Przyjrzyjmy się obrazowi „Modlitwa o kielich”. Fabuła tego obrazu jest dość tradycyjna, ale została rozwiązana w zupełnie nietypowy sposób, zwłaszcza w porównaniu z artystami średniowiecza. Chrystus umieszczony jest w tle, tyłem do publiczności. Na pierwszym planie śpiący uczniowie Piotr, Jan i Jakub. Wciąż mają wiele ludzkich słabości i są przedstawiani bez aureoli – symboli świętości. W ten sposób Mantegna pokazał, że najważniejsze dla niego jest duchowe doskonalenie swoich uczniów.


Andrea Mantegna
Modlitwa o Puchar
Londyn, Galeria Narodowa

Na obrazku znajduje się wiele symboli. Zatem skała, na której modli się Chrystus, oznacza stałość w wierze, sen jest symbolem duchowej śmierci. W tle aniołowie, jeden z nich trzyma krzyż, co pokazuje, że to na krzyżu umrze Chrystus. Suche drzewo z sępem zapowiada śmierć, a gałąź z zielonym pędem wskazuje na rychłe zmartwychwstanie; pokorne króliki siedzące na drodze, którą będzie przechodził oddział rzymskich żołnierzy, aby aresztować Chrystusa, mówią o łagodności człowieka w obliczu nieuniknionej śmierci. Trzy pnie pozostałe po ściętych i już wyniesionych drzewach przypominają o zbliżającym się ukrzyżowaniu. Na pierwszym planie z jałowej skały wyłaniają się pędy trawy, za uczniami młode drzewko – to symbole nowego życia. Postacie są narysowane w typowy dla artysty sposób i sprawiają wrażenie wyrzeźbionych w kamieniu, każdy fałd ich ubioru jest ostro zarysowany. Tło stanowi obraz ogrodu z ciemnymi liśćmi. Zieleń ta kontrastuje swoją tonacją z delikatnym, zielonym światłem nieba, co wywołuje uczucie głębokiego smutku i pewnej zagłady.
Inne podejście do symboliki okresu od średniowiecza do renesansu można dostrzec w obrazach Hieronima (Hieronymusa) Boscha (b. ok. 1450/1460 - 1516).
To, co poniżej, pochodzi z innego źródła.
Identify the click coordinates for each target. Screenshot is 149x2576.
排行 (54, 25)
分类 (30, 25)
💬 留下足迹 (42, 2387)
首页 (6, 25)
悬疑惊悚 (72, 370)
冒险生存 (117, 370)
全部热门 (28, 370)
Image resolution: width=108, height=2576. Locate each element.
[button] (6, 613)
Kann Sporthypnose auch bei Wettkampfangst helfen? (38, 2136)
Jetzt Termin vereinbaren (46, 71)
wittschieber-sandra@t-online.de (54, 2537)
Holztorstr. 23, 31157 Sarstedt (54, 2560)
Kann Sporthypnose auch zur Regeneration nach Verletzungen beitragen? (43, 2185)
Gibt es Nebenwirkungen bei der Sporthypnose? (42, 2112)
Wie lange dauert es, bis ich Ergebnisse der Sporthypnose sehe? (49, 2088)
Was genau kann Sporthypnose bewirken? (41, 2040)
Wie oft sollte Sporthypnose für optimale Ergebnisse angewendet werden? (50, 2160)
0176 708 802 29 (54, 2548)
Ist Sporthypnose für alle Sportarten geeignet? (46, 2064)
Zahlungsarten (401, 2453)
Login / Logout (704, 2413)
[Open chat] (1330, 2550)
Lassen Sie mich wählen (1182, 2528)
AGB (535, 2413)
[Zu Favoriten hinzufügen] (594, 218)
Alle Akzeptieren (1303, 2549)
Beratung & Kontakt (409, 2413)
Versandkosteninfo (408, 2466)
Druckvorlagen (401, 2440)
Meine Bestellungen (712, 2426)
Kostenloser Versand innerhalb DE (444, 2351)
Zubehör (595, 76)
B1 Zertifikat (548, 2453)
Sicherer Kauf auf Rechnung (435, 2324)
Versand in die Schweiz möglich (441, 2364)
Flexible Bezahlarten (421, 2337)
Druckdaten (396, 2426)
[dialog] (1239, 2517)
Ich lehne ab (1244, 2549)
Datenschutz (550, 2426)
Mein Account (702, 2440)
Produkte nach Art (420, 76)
Naprawdę nazywał się Jeroen Antoniszaen van Aken, jednak artysta podpisywał swoje prace pseudonimem.
Hieronymus Bosch to wybitny malarz holenderski, który w misterny sposób połączył w swoich obrazach cechy średniowiecznej fantastyki, folkloru, przypowieści filozoficznych i satyry. Jeden z twórców malarstwa pejzażowego i gatunkowego w Europie. Jego obrazy również mają charakter religijny i często przedstawiają świętych i chrześcijańskich męczenników, ale nie są to już tematy całkowicie biblijne. Język artystyczny Boscha nigdy nie pasował całkowicie do średniowiecznych interpretacji symbolicznych. Artysta często posługiwał się pewnymi symbolami w znaczeniu odwrotnym do powszechnie przyjętego, a także wymyślał nowe symbole. Może dlatego nazywano go „ponurym pisarzem science fiction”, „honorowym profesorem koszmarów”, ale współcześni surrealiści widzieli w Boschu swojego duchowego ojca i poprzednika.
Hieronim Bosch stworzył w 1503 roku tryptyk „Ogród rozkoszy ziemskich”, w którym w pełni objawiła się jego wyjątkowa wizja świata. Zamiast rzekomej postaci Chrystusa ukazane jest tu ziemskie życie ludzi w całej jego grzesznej „świetności”. Po bokach przedstawiono niebo i piekło. Tym samym wzrok widza nie jest skierowany od lewej krawędzi w prawą stronę, co stwarzałoby wrażenie nieskończona seria męka (Stworzenie świata – ofiara Chrystusa – Sąd Ostateczny) i od środka aż po krańce, a jej moralność można wyrazić słowami: „Dostajesz to, na co zasługujesz”.


Hieronima Boscha
Ogród rozkoszy ziemskich 1503
Tryptyk, drewno, olej, środek 220x195 cm.
drzwi boczne 220x97 cm.

Kompozycja lewego skrzydła kontynuuje temat stworzenia świata, narodzin człowieka i przedstawia scenę „Stworzenia Ewy”. Różne zwierzęta pasą się wśród zielonych wzgórz, na tle fantastycznego krajobrazu Raju, wokół stawu o dziwacznej strukturze. To Fontanna Życia, z której różne stworzenia wychodzą na ląd. Na pierwszym planie, w pobliżu Drzewa Poznania, przebudzony Adam ze zdumieniem patrzy na Ewę, którą pokazuje mu Bóg. Jak zwykle u Boscha, nie ma idylli bez zapowiedzi zła, a my widzimy dół z ciemną wodą, kota z myszą w pysku (kot to okrucieństwo, diabeł). Karłowata palma rosnąca na tajemniczej pomarańczowej skale znajduje się po przekątnej do kwitnącej palmy. Na spokojne życie zwierząt rzuca cień kilka wydarzeń: lew pożera jelenia, dzik goni tajemniczą bestię. A ponad tym wszystkim wznosi się Źródło Życia – hybryda roślin i marmurowej skały, strzelista gotycka budowla osadzona na ciemnoniebieskich kamieniach małej wyspy. Na samym szczycie znajduje się ledwo zauważalny półksiężyc, ale już z jego wnętrza niczym robak wyłania się sowa - posłaniec nieszczęścia.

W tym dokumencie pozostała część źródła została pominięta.